Task description:
Return, word for word, the part of the passage on SUVs and car emissions that opens with the words containing "This is well" and closes with "trucks and aviation.".

Page text:
^^^^^^^^
However, these figures are by no means guaranteed, relying heavily on consumer uptake of the technology. In this rapidly evolving market manufacturers find themselves in uncharted territory, fueled by changing customer demands and uncertainty over the acceptance of electrification by the consumer – “if we build them, will they buy them?”
A shift in consumer preferences threatens the industry’s emissions compliance
While manufacturers look for ways to cut emissions, a shift in consumer preferences is making this difficult. Not only are customers turning their backs on diesel-powered vehicles, but they are also opting to purchase heavier SUVs with higher greenhouse gas emissions.
In 2015, diesels accounted for 51.4 percent of LDV sales in Europe. This dropped to 35.9 percent in 2018 and is likely to decline to 32 percent in 2020 according to analyst firm LMC Automotive. This decline is seen across all segments of the market.
At the same time a shift to SUVs is also having a significant impact on emissions – not only in Europe, but across the globe.
This is well illustrated by the performance of SUVs at two of Germany’s top brands, BMW and Mercedes-Benz:
- While BMW deliveries rose two percent to a record 2,168,516 vehicles in 2019, its X-branded SUVs jumped 21 percent, making up 44 percent of the brand's global sales
- At Mercedes-Benz, every third vehicle sold in 2019 was an SUV, with the company saying it posted sales records in Germany, China and the United States on the back of strong demand for its sports utility vehicles
According to the International Energy Agency’s (IEA) World Energy Outlook 2019 report, SUVs were the second-largest contributor to the increase in global CO2 emissions since 2010 – behind the power sector, but ahead of heavy industry including iron and steel, cement, aluminum, as well as trucks and aviation.
There are now more than 200 million SUVs around the world, up from about 35 million in 2010, accounting for 60 percent of the increase in the global car fleet over the same period. The IEA concludes that a doubling in market share has seen CO2 emissions from SUVs grow by nearly 0.55 gigatons during the last decade, to roughly 0.7 gigatons.
As a result, while T&E previously estimated that, to meet 2020/21 CO2 targets, EU carmakers would need between five and seven percent of their sales to come from plug-in vehicles, the impact of rising SUV sales and the declining diesel market is likely to push this number closer to 10 percent.
Faced with these challenges, stemming from a shift in consumer preferences, it is understandable that automakers operating in Europe may have a hard time convincing consumers to buy zero emissions EVs that they have not yet shown much interest in.
^^^^^^^^
Given entries:
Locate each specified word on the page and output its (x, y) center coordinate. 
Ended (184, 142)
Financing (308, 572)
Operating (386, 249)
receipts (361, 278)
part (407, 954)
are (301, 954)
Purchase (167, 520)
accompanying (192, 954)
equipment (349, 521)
^^^^^^^^
The output:
This is well illustrated by the performance of SUVs at two of Germany’s top brands, BMW and Mercedes-Benz:
- While BMW deliveries rose two percent to a record 2,168,516 vehicles in 2019, its X-branded SUVs jumped 21 percent, making up 44 percent of the brand's global sales
- At Mercedes-Benz, every third vehicle sold in 2019 was an SUV, with the company saying it posted sales records in Germany, China and the United States on the back of strong demand for its sports utility vehicles
According to the International Energy Agency’s (IEA) World Energy Outlook 2019 report, SUVs were the second-largest contributor to the increase in global CO2 emissions since 2010 – behind the power sector, but ahead of heavy industry including iron and steel, cement, aluminum, as well as trucks and aviation.